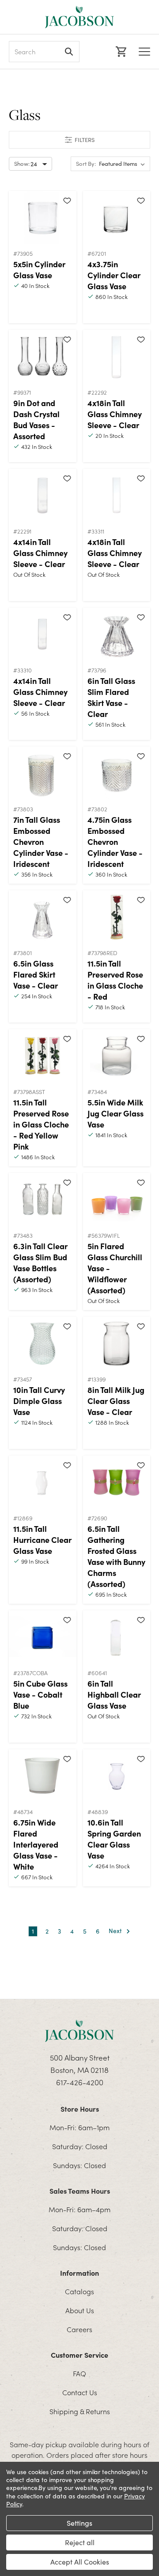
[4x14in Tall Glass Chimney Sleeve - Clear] (42, 495)
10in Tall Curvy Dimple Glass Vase (39, 1400)
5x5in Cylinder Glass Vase (39, 269)
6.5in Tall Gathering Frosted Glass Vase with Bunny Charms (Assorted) (116, 1556)
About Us (79, 2310)
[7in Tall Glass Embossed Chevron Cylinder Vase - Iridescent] (42, 773)
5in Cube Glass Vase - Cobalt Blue (40, 1694)
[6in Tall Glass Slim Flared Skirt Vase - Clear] (117, 634)
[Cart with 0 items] (120, 51)
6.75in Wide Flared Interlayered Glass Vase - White (35, 1844)
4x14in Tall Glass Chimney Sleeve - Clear (40, 552)
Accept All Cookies (79, 2561)
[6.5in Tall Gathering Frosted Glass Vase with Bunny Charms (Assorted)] (117, 1482)
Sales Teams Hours (79, 2190)
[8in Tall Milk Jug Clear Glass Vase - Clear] (117, 1343)
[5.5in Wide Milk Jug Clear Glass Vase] (117, 1055)
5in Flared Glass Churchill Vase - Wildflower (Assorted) (114, 1267)
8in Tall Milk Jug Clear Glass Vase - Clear (115, 1400)
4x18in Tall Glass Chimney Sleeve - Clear (114, 413)
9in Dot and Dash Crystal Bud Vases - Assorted (36, 419)
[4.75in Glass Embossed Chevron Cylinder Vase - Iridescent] (117, 773)
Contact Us (79, 2392)
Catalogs (79, 2291)
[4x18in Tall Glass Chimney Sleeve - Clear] (117, 356)
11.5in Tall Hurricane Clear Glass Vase (42, 1539)
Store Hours (80, 2108)
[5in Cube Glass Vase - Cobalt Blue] (42, 1636)
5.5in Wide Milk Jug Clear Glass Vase (115, 1113)
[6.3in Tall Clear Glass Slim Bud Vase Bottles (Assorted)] (42, 1199)
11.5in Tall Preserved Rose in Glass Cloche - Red (115, 980)
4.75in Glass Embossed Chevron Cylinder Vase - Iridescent (115, 841)
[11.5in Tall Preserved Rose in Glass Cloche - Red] (117, 916)
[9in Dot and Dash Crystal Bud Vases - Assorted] (42, 356)
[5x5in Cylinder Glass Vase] (42, 217)
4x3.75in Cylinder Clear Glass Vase (113, 274)
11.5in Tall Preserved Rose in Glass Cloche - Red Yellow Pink (41, 1124)
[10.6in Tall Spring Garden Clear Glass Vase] (117, 1775)
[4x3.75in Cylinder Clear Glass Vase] (117, 217)
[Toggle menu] (144, 51)
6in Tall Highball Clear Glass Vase (114, 1694)
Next (116, 1931)
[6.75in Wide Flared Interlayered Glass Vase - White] (42, 1775)
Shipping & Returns (79, 2411)
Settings (79, 2522)
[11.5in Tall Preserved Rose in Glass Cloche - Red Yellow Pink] (42, 1055)
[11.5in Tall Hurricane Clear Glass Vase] (42, 1482)
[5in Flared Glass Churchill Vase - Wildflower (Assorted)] (117, 1199)
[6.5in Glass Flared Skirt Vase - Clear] (42, 916)
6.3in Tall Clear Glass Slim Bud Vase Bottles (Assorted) (40, 1262)
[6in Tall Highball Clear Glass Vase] (117, 1636)
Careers (79, 2329)
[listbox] (124, 164)
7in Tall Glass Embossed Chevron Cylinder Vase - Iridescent (40, 841)
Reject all (80, 2542)
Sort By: (86, 164)
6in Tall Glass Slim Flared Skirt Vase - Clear (111, 697)
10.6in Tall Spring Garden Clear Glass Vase (114, 1839)
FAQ (79, 2373)
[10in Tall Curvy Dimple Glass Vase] (42, 1343)
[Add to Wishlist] (67, 200)
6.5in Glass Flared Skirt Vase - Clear (35, 974)
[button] (79, 140)
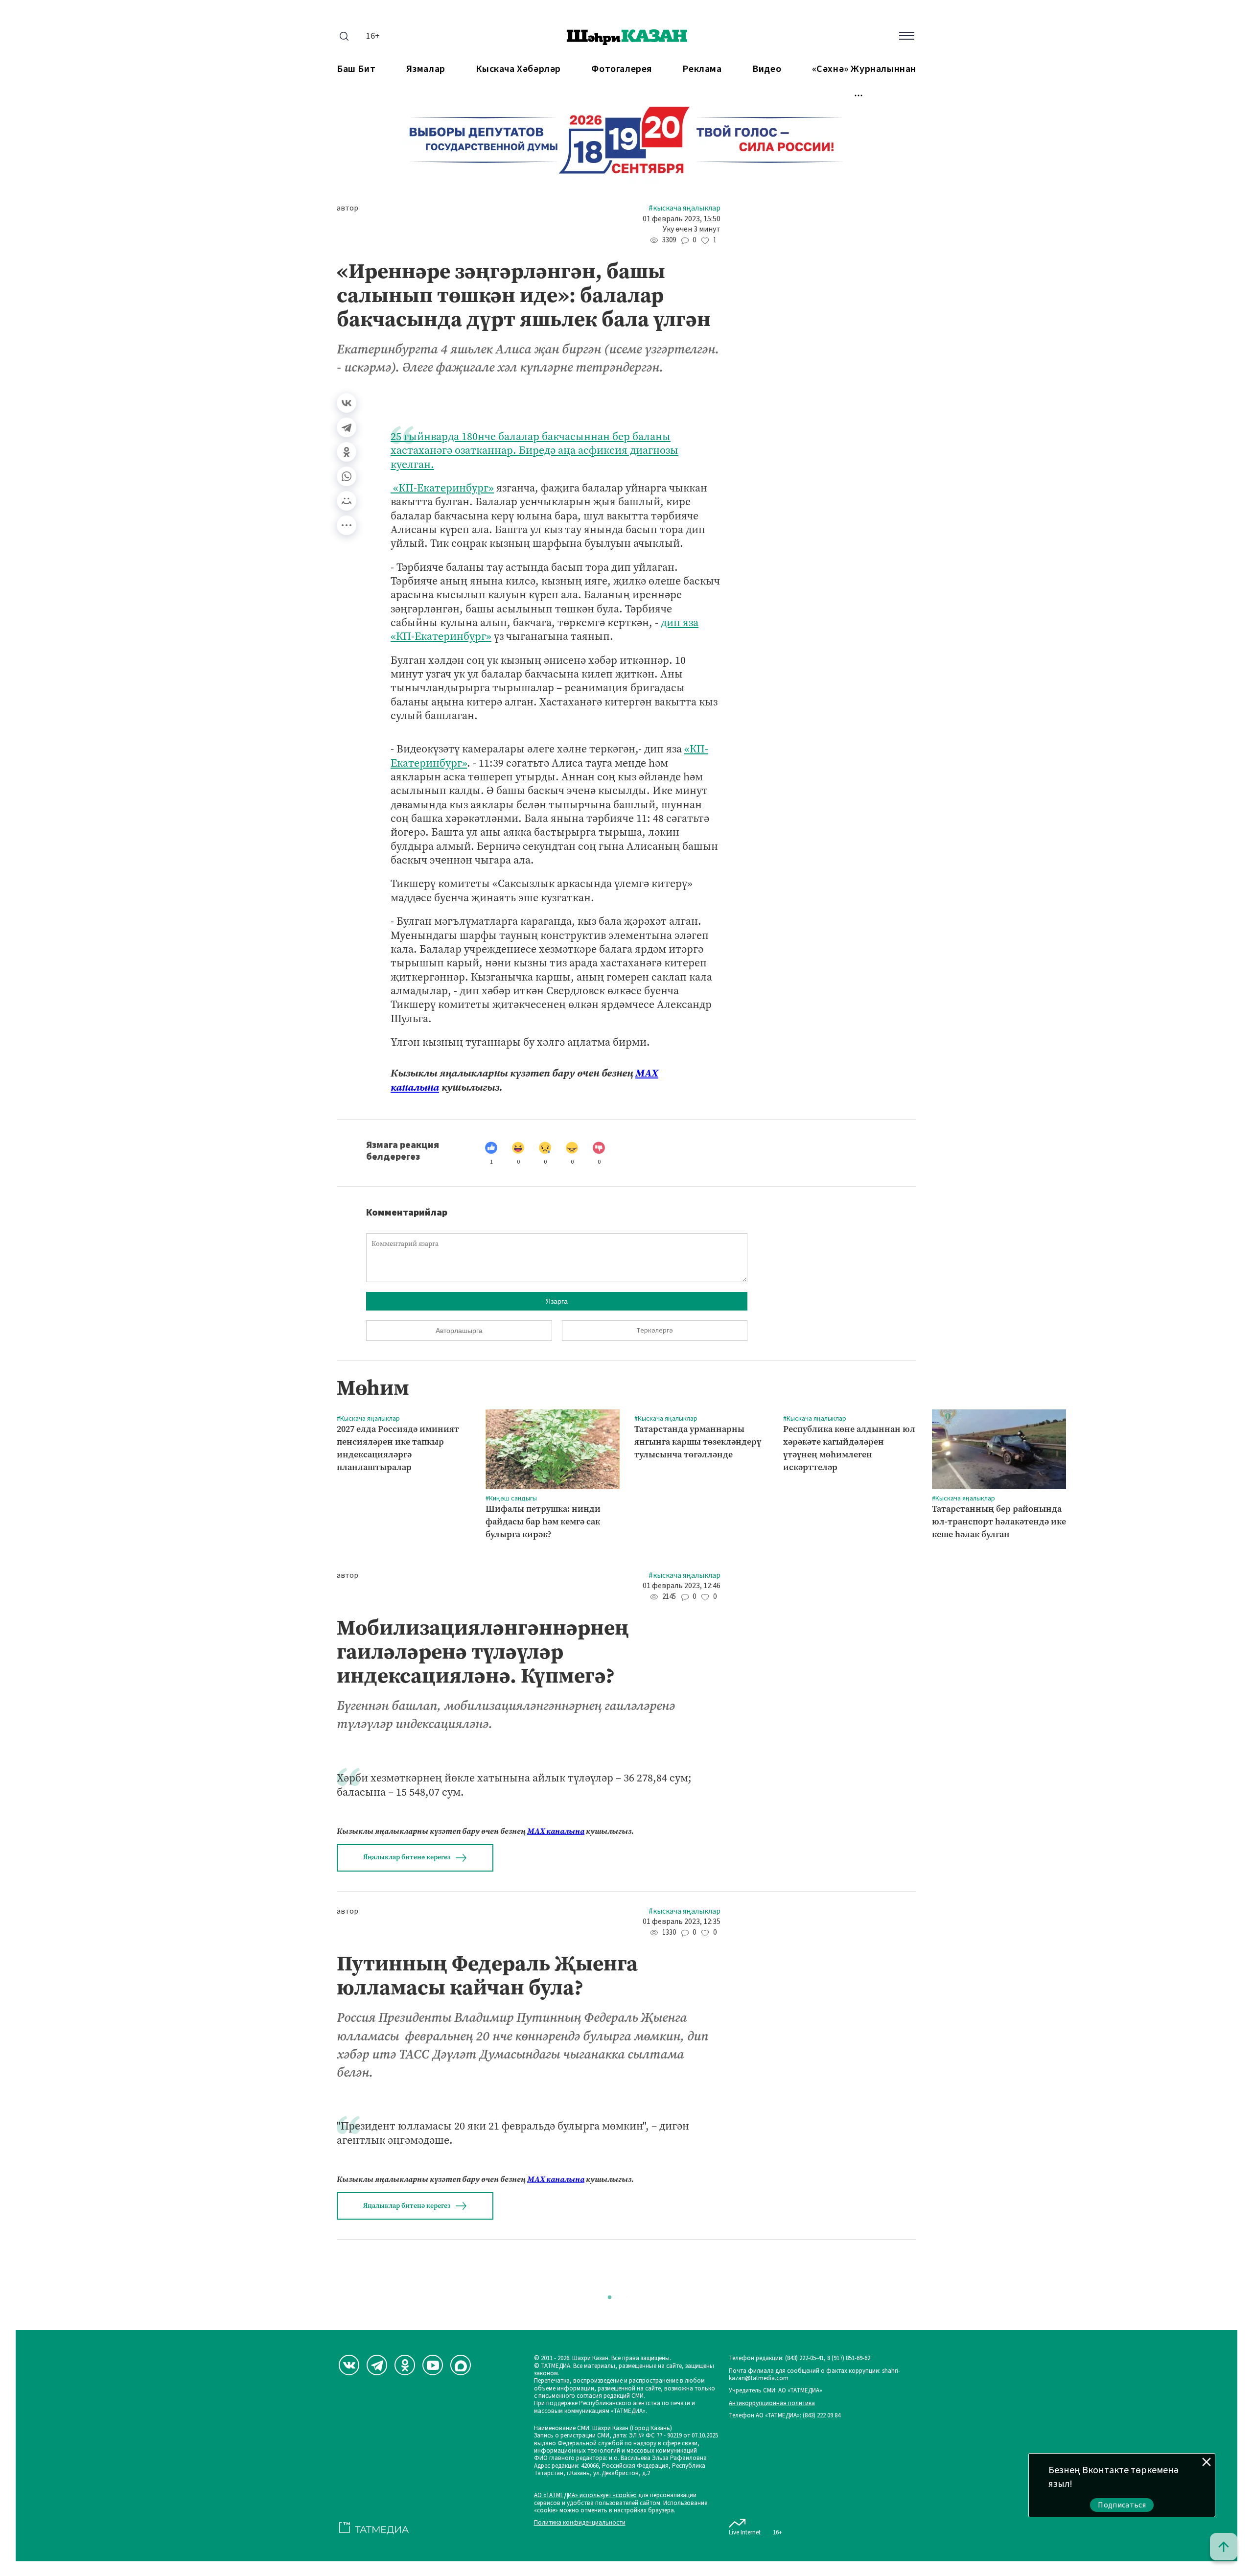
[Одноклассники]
============
**Work to complete**
Send back exactly the lines of the listing above starting at the one with "Store Hours (80, 2108)" and ending at the one with "[11.5in Tall Preserved Rose in Glass Cloche - Red]", inclusive, and no others.

**Solution for this problem**
Store Hours (80, 2108)
[5in Cube Glass Vase - Cobalt Blue] (42, 1636)
5.5in Wide Milk Jug Clear Glass Vase (115, 1113)
[6.3in Tall Clear Glass Slim Bud Vase Bottles (Assorted)] (42, 1199)
11.5in Tall Preserved Rose in Glass Cloche - Red (115, 980)
4.75in Glass Embossed Chevron Cylinder Vase - Iridescent (115, 841)
[11.5in Tall Preserved Rose in Glass Cloche - Red] (117, 916)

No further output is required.